Scale part of the listing, starting with the line with "Task: Tap the date" and going on through the line with "point(96,76)". Write those lines out again in full with the other text unchanged, and multiply every coordinate in the answers by 2.05, rounding to whole numbers with halves going up.

> _STORED ROWS_
* * * * * * * * *

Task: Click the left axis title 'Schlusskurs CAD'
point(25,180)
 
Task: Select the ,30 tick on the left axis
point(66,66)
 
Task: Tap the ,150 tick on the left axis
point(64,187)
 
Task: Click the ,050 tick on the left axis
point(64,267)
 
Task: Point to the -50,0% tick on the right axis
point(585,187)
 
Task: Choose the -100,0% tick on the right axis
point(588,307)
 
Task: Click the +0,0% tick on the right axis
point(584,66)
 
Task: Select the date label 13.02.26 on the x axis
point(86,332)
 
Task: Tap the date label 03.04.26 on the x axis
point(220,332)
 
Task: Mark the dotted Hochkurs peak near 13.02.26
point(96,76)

* * * * * * * * *

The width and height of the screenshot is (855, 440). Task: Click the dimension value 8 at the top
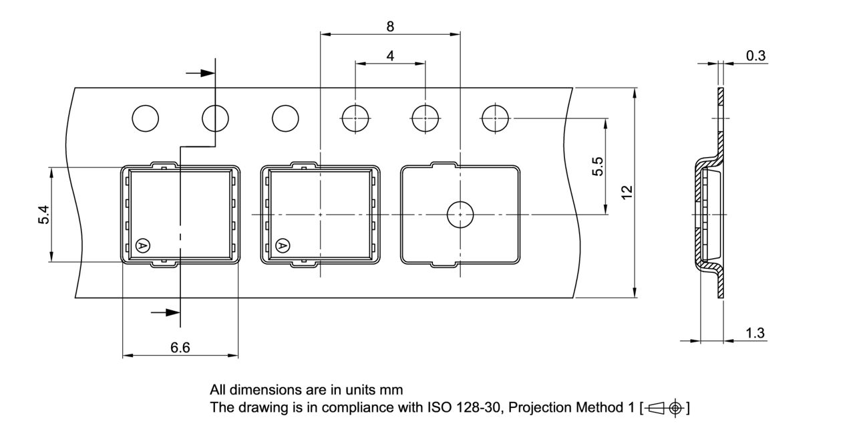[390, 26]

* * * * * * * * *

> _FINAL RESULT_
Task: Tap the date label 03.04.26 on the x axis
point(451,681)
 
Task: Mark the dotted Hochkurs peak near 13.02.26
point(197,156)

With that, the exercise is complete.